Problem details:
Look through the material for lines with the word "computer", and copy each one.

Provided entries:
################

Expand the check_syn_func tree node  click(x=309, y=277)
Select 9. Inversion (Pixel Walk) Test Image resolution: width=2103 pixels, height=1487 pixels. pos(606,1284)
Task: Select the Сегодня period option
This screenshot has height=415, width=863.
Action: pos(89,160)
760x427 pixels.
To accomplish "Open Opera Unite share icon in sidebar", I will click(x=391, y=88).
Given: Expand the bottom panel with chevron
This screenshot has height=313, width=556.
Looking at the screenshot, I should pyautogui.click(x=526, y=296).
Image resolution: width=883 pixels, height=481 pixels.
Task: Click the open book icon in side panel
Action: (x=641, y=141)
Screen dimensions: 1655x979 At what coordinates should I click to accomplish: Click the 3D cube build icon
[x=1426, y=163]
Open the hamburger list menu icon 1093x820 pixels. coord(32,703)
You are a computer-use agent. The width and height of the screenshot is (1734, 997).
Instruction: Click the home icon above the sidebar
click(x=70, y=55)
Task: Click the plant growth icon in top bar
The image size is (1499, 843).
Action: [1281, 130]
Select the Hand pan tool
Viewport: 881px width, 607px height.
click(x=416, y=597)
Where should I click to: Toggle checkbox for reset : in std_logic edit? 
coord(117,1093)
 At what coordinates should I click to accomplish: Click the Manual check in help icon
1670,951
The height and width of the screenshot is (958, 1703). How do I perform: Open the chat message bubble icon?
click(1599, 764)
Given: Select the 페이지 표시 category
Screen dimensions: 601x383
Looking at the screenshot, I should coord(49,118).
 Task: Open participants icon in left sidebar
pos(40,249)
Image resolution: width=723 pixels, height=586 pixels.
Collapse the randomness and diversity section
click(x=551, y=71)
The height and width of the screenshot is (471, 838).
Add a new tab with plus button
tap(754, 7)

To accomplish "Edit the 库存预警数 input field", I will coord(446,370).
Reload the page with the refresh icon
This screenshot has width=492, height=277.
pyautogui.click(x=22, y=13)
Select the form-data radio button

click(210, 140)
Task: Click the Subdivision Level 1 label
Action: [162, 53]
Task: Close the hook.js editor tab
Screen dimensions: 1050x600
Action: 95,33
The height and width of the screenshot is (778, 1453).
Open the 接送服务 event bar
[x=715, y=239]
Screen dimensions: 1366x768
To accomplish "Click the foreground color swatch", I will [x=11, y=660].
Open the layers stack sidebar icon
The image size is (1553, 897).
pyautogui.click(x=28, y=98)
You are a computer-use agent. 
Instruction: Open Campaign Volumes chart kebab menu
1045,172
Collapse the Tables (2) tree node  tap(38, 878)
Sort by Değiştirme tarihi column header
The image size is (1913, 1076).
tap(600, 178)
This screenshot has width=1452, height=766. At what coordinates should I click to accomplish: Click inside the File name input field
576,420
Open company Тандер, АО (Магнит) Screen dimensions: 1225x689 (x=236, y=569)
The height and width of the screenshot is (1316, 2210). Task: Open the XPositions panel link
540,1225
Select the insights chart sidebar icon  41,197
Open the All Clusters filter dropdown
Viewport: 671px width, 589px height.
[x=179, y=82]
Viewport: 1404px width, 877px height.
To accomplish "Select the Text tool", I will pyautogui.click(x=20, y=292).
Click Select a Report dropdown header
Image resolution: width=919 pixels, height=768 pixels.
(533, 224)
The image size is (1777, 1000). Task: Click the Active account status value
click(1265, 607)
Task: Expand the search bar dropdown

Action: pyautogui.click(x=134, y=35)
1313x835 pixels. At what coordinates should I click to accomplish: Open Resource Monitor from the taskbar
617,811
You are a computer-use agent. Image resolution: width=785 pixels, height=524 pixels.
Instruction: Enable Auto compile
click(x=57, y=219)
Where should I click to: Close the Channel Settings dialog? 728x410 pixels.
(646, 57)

################

Answer:
You are a computer-use agent. The width and height of the screenshot is (1734, 997).
You are a computer-use agent. 
You are a computer-use agent. Image resolution: width=785 pixels, height=524 pixels.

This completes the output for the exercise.